Why most crypto card "no fees" claims hide one or two real costs

A lot of crypto cards advertise themselves as "no fees" or "zero fees" cards. The label is technically true and practically misleading. I have looked at the cost structure of around 139 different crypto debit and credit cards, and almost every one of them has at least one cost that is not labelled as a fee but absolutely is.

What "no fees" usually means

"No fees" almost always refers to the monthly account fee, the issuance fee, and the in-network ATM fee. Those are the three places a card can hit you with a small line item. Removing them is genuinely helpful, but it does not make the card free.

What the fee schedule does not show

Two costs sit outside the fee schedule on most cards.

The first is the conversion margin. When you top up with a stablecoin or pay in a non-account currency, the card charges a spread on top of the mid-market rate. On the better cards this is 0.5 to 1 percent. On the worse ones it is 2 to 3 percent. That is not a "fee" in the schedule, it is the price you get on the conversion. For a card you actually use, this is by far the largest cost.
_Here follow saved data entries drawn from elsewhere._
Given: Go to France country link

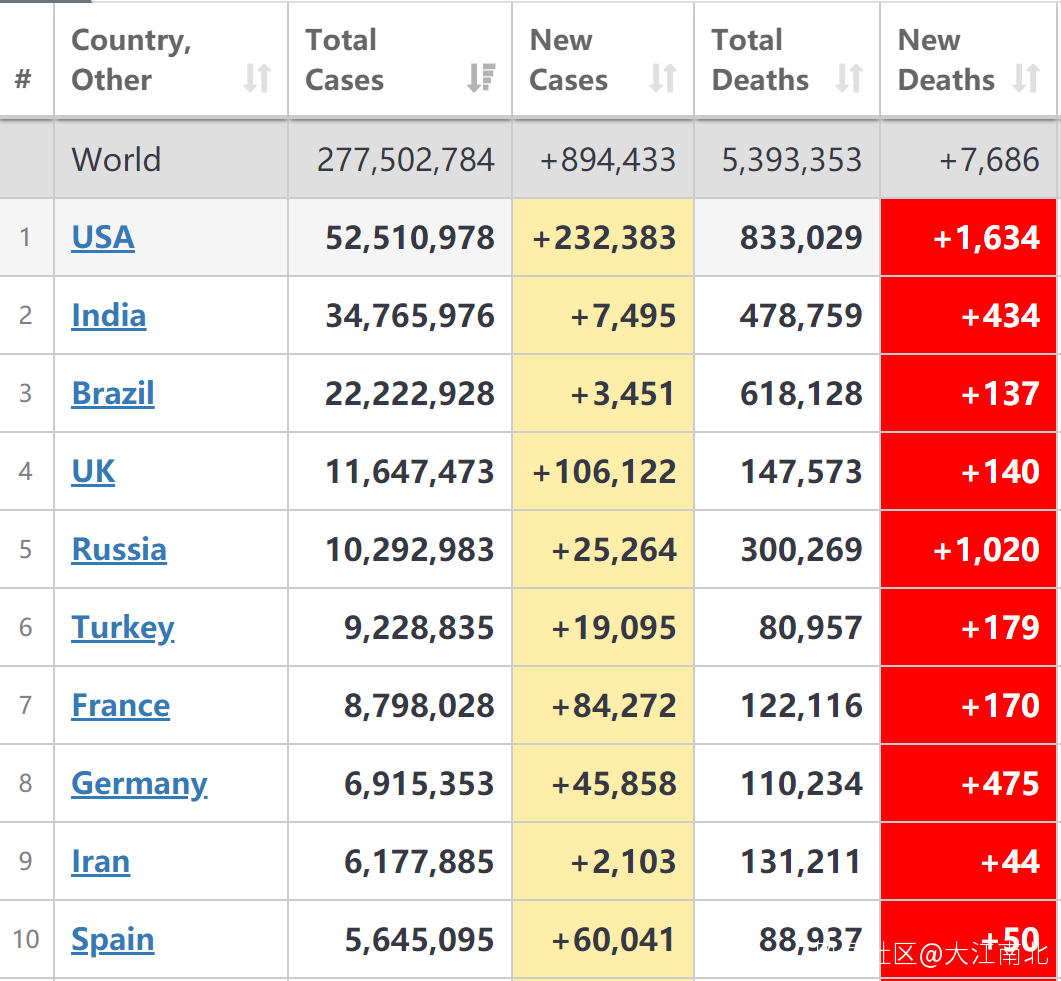Looking at the screenshot, I should coord(121,705).
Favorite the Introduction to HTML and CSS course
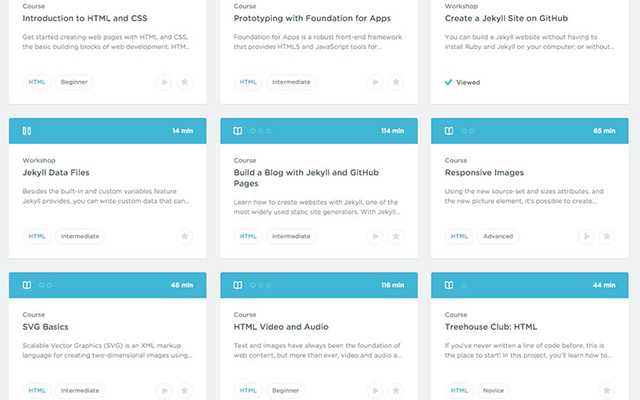640x400 pixels. (184, 82)
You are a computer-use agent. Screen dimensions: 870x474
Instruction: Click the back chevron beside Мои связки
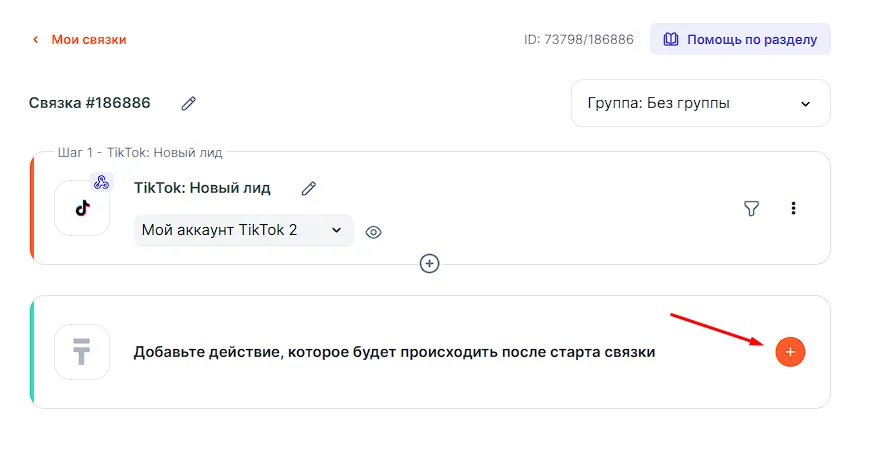[36, 39]
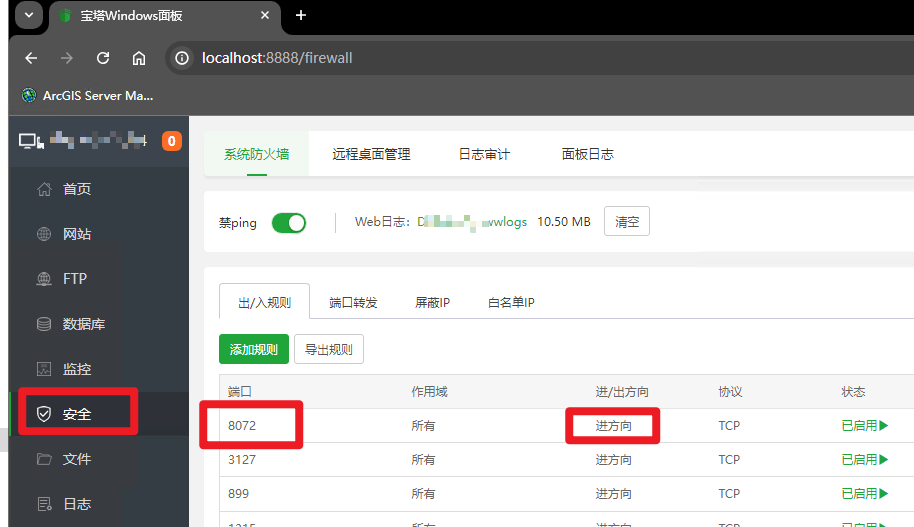Click the Home icon in the sidebar
This screenshot has width=914, height=527.
(44, 189)
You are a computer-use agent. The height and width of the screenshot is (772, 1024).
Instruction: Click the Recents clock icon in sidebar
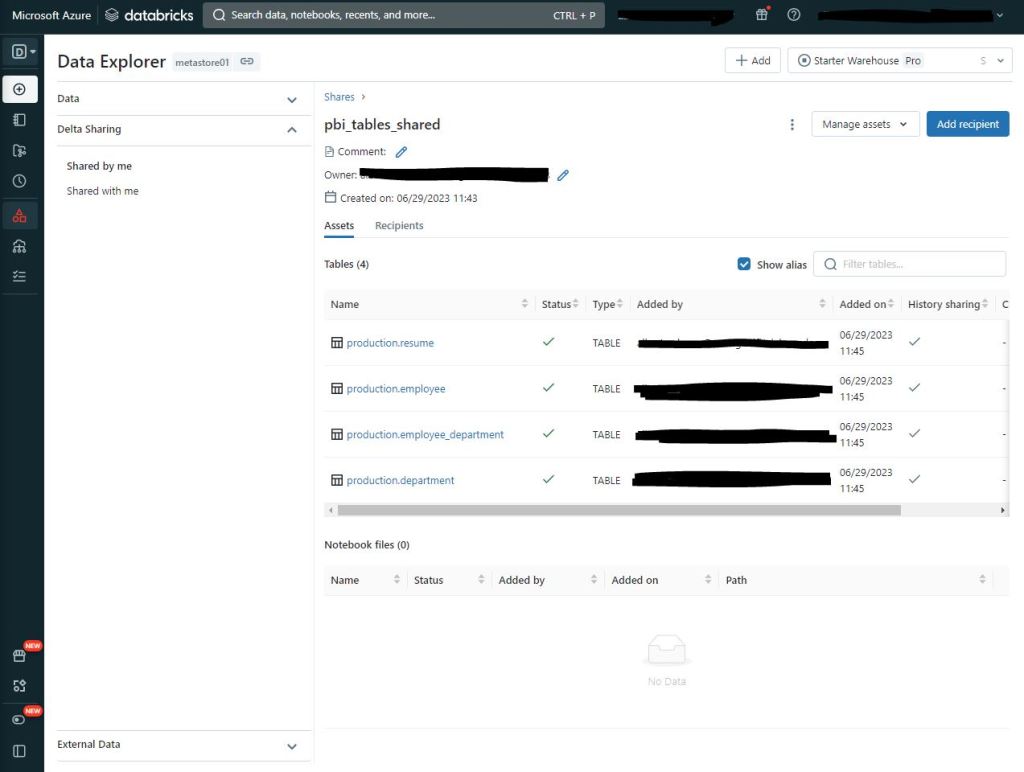19,181
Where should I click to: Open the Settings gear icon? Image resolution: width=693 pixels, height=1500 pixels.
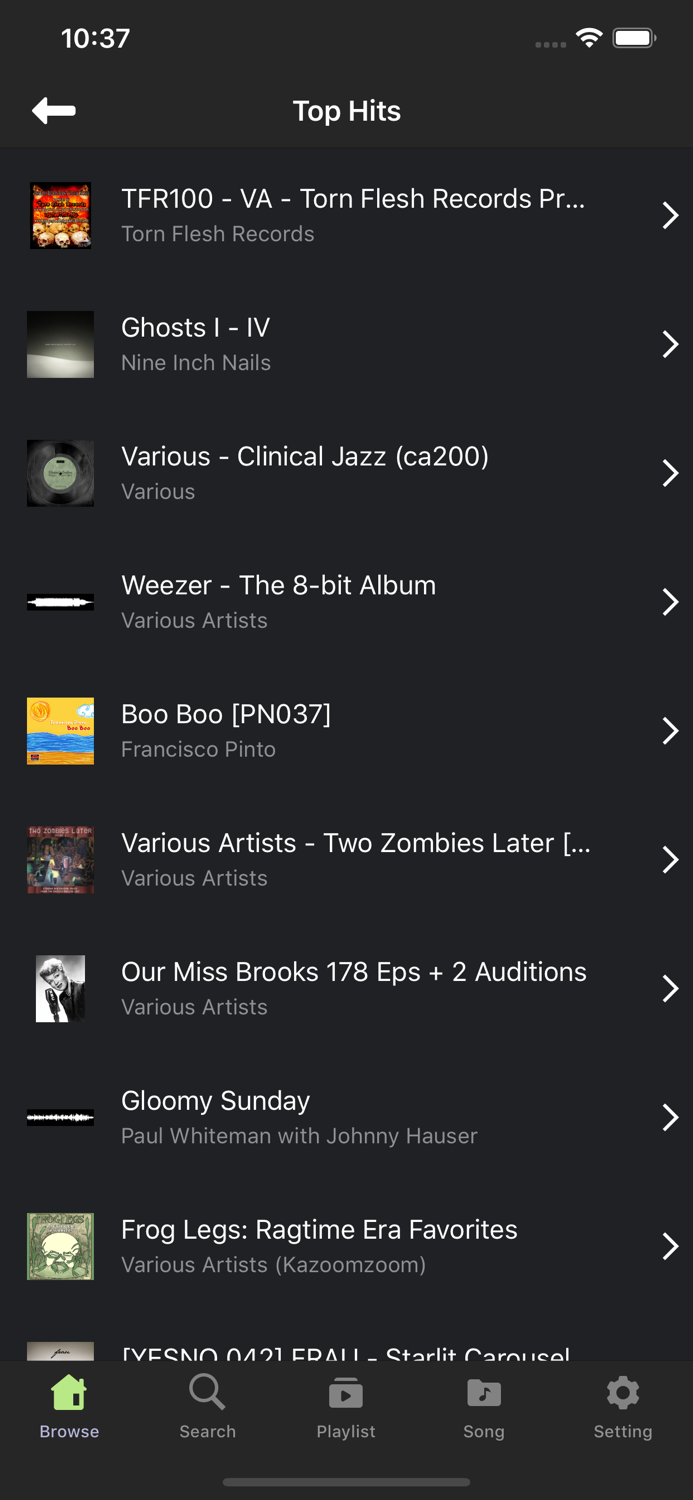[622, 1392]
The second is the inactivity penalty. Several cards charge a monthly maintenance fee if you do not spend a minimum amount, or if the card sits idle for a few months. On Wirex, on some Crypto.com tiers, and on a couple of European neobank cards this kicks in around the third or fourth month of low usage. It is not labelled as an inactivity fee on the homepage. It shows up in the terms.

Where you do see real fees

ATM fees out of network. Card replacement fees if you lose the physical card. Sometimes a load fee per top-up, especially on prepaid stablecoin cards. These are easier to spot because most issuers publish them in a table.

How I think about the total cost

For any card I am comparing, I try to answer one question. If I run my normal monthly spend through this card, what do I lose to the issuer over a year? That number includes the FX margin on every top-up and on every cross currency purchase, plus the inactivity charge if I would not hit the monthly minimum, plus the ATM fee on the withdrawals I would actually do. The annual total is usually somewhere between $40 and $400, even on cards that say no fees on the front page.

Where to compare without doing the math by hand

I built Sweepbase for exactly this. Every card lists the FX margin, the inactivity rule and the ATM behaviour in one row, so you do not have to read four terms-of-service pages. There is a free cost calculator that takes a monthly spend number and ranks cards by realistic annual cost. The card catalog lets you filter by no-fee, low-FX, no-inactivity and so on.

A card that is genuinely cheap to use is rare. Most "no fees" cards are no-fees only on the schedule, and you pay through the conversion. The cards I would actually recommend to a friend are the ones where the FX margin is below 1 percent and there is no inactivity charge. Those exist, and they are not always the most heavily marketed ones.